Another example is the recent book Weapons of Math Destruction: How Big Data Increases Inequality and Threatens Democracy, by Cathy O’Neil, a Harvard math Ph.D. who deftly translates her expertise in mathematical modeling into a series of stories that sound the alarm about the use of mathematics to intimidate, mislead, and mistreat millions of people.

But what about rank-and-file scientists and engineers, who have more-modest attainments than Diffie and Hellman and write for a much smaller readership than O’Neil? For us as well, success in achieving our objectives often depends on the ability to tell a story.

For example, our journal articles will reach a wider audience if the introduction is an engaging narrative that proceeds from statement of the problem, explanation of its importance, and summary of prior work to an overview of the paper’s contributions and directions for future research. Grant applications will have a better chance of success if they convey one’s technical accomplishments in language that gives context, history and direction, and does not lose sight of the forest for the trees. And if we want to influence a decision on a scientific or technological controversy, either in our work or as a citizen writing an op-ed for the local newspaper, we must broaden our focus and write with a perspective that will make sense to diverse groups of people.

The common element in all of this is knowing how to tell a story. Contrary to popular misconceptions about science and technology, a good piece of technical work is not a disembodied sequence of formulas and calculations, but rather is part of a narrative that has a long plot line and a large cast of characters.

Story-telling is a fundamental part of being human, from the time we are little children. It is also a central part of many cultural traditions, as we see, for example, in Patricia Hill Collins’s writings about the experiences of African-American women.

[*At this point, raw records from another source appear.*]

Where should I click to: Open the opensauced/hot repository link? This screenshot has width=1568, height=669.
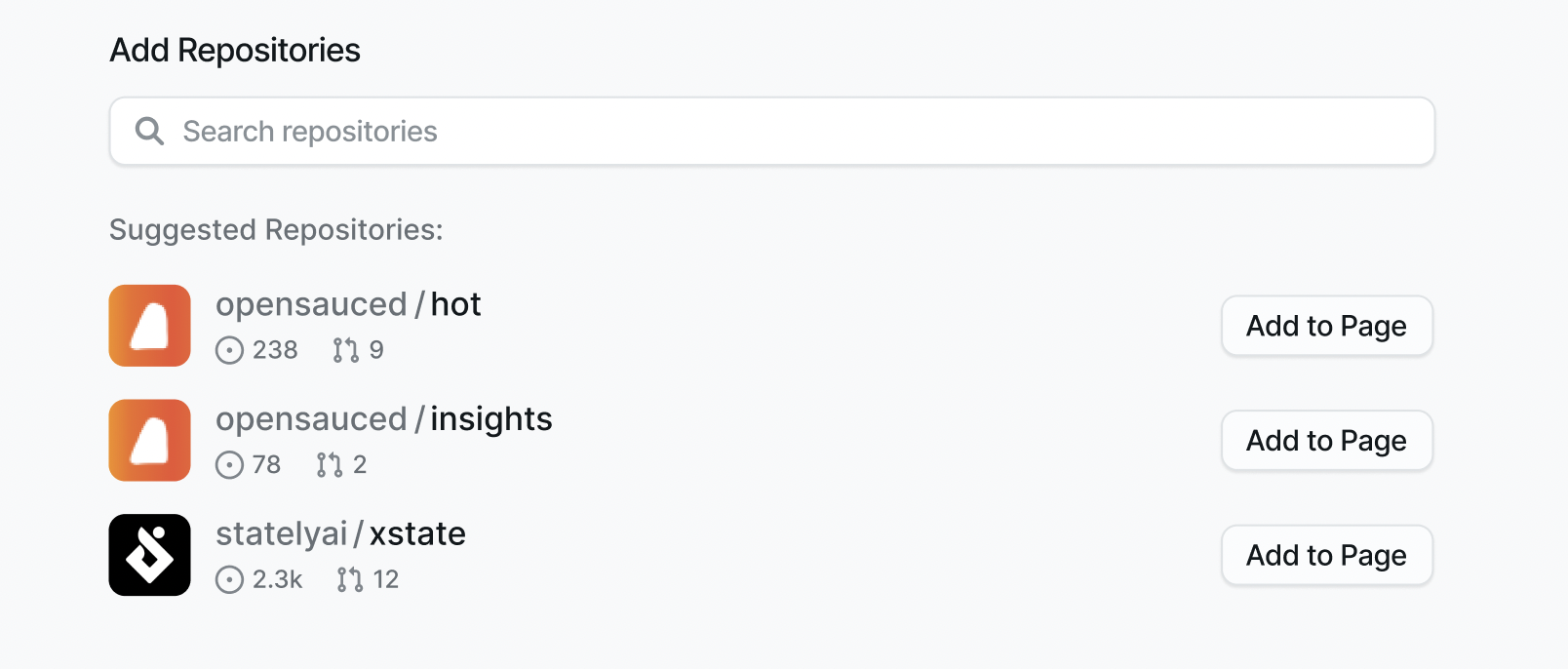348,303
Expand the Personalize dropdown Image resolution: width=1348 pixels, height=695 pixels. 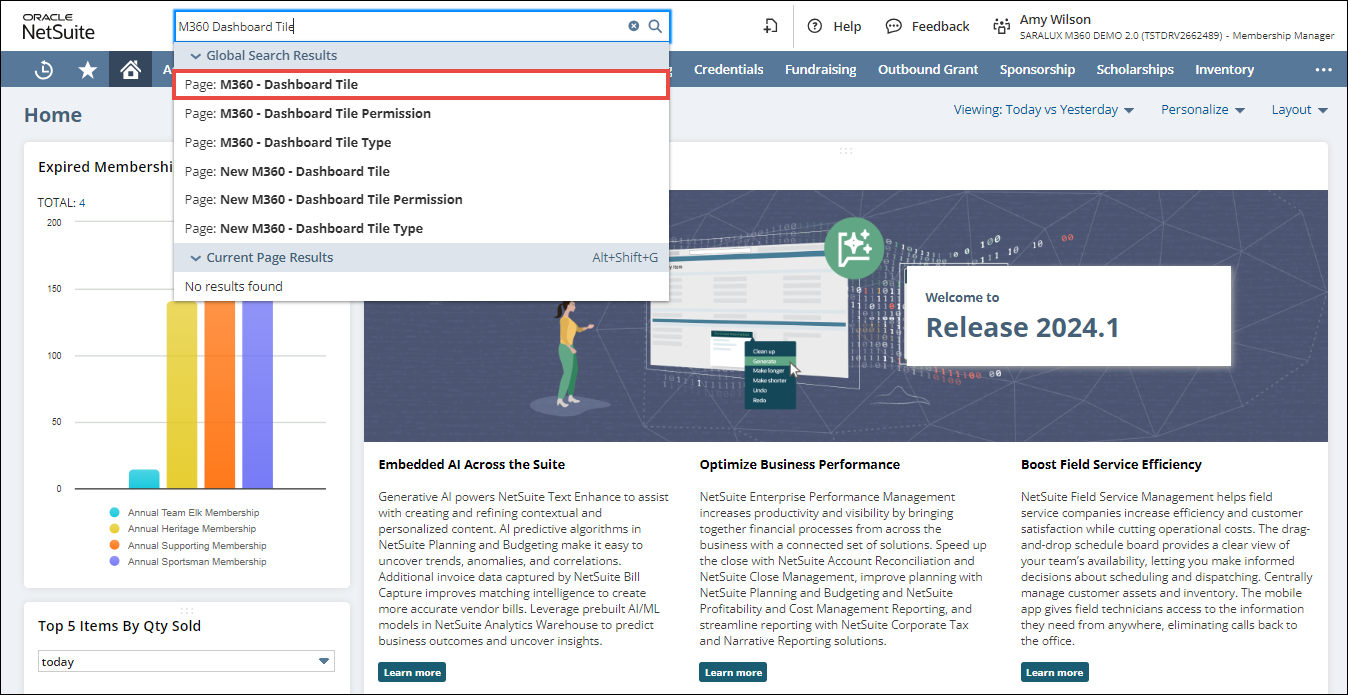(x=1203, y=110)
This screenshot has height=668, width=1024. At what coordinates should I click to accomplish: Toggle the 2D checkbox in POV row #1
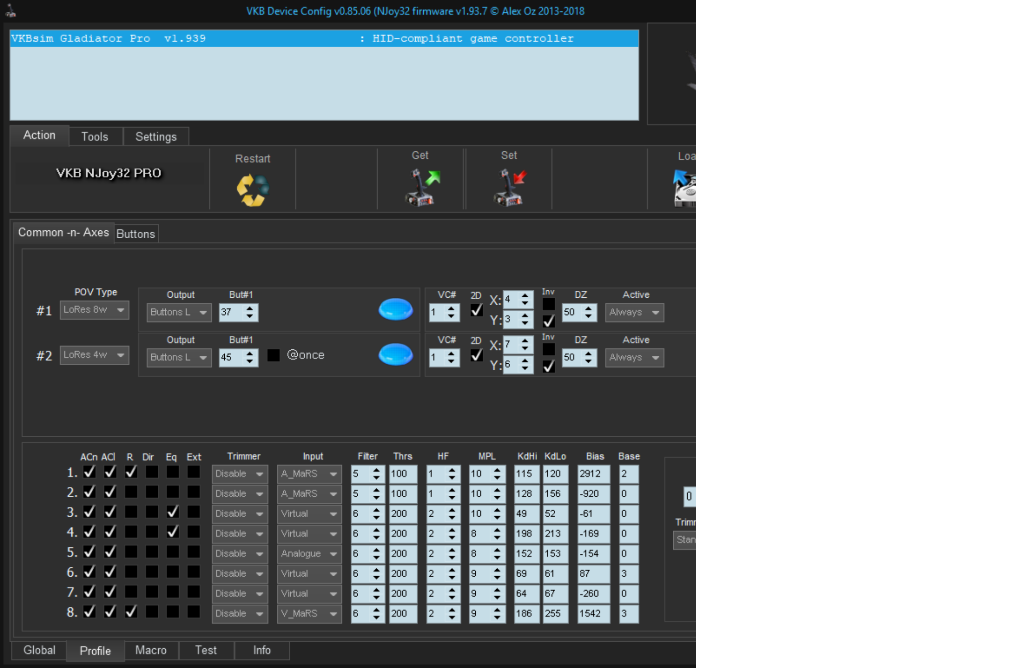tap(476, 310)
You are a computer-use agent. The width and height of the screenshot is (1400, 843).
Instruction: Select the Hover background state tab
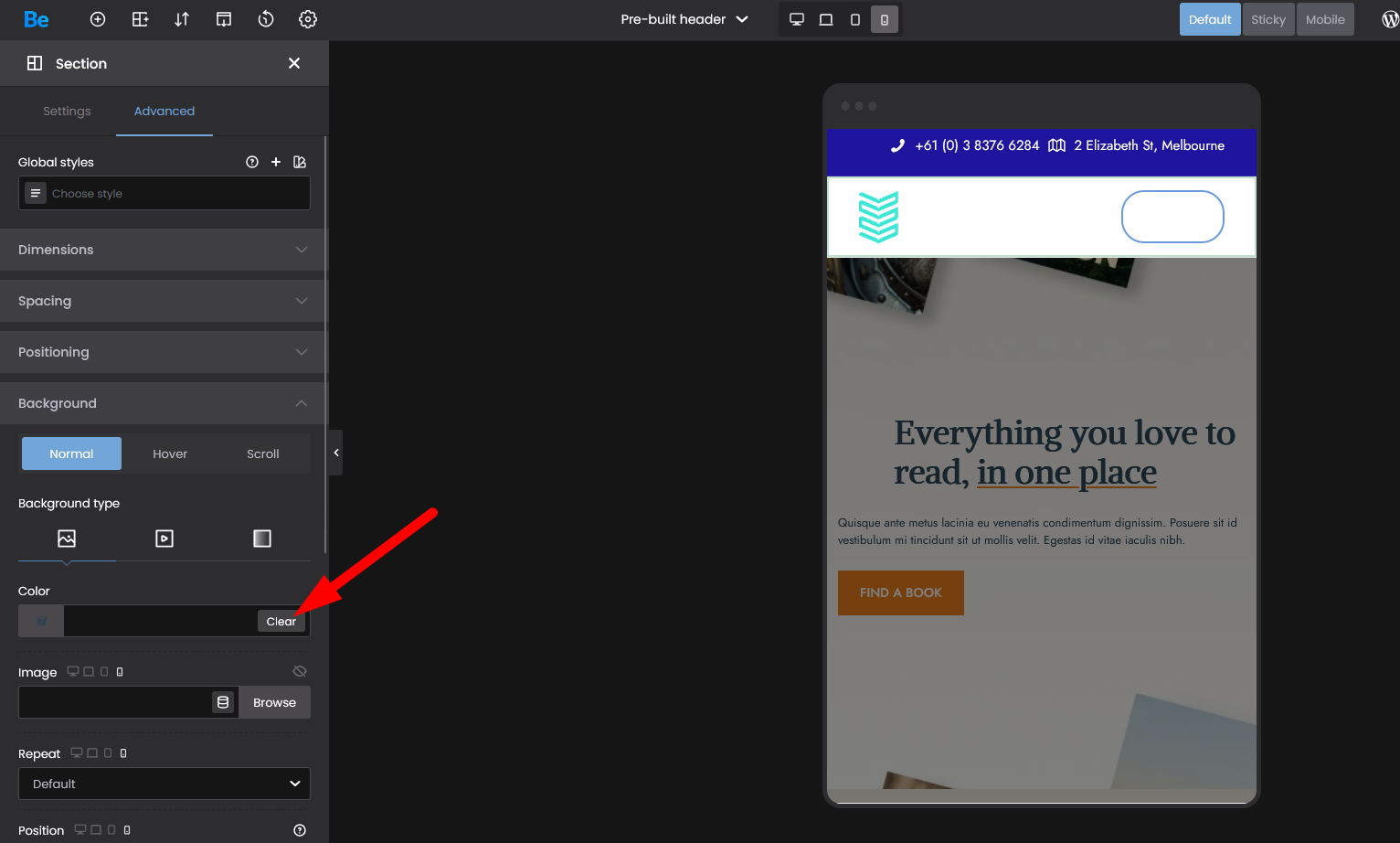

How can a student learn to tell a story well? First and foremost, by reading great literature. Another way students can learn how to analyze content and trace the development of an idea is through the study of history. And finally, one of the most effective ways to acquire a broad perspective and an appreciation for the nuances of communication is through the study of foreign languages and literatures. (I double-majored in mathematics and Russian language and literature when I was an undergraduate.)

One way my university is trying to convey the importance of the humanities is through its Early Fall Start program, which takes place during the month before the fall term begins, and consists of intensive five-credit multidisciplinary seminars (enrollment capped at 25) taught by research faculty members. It is not education on the cheap. For many of us — including me — it is the most satisfying teaching we do. We push the students hard, we make them write and rewrite papers and give PowerPoint presentations, and in my course there’s also a lot of math.

We try to explain what critical thinking means at the university level. The only negative is that just a small proportion of the university’s incoming students (about 10 percent) get this opportunity before they’re thrown into the large classes and, for STEM students, the rat-race to get into competitive majors. In addition to introducing students to the rigors of college courses, Early Fall Start faculty members orient them about how to get the most out of their years at the university.

One of the most important things I tell my class is basically what Professor Ahlfors told me 50 years ago. I tell them that they’ll be much better off in the long run if they take this opportunity to study literature, history, and foreign languages. It will lead to a richer, more fulfilling life of the mind.

In addition, it will lead to a more successful career. Because if you really want to have impact in the STEM fields, you have to learn how to tell a story.

Neal Koblitz is a professor of mathematics at the University of Washington.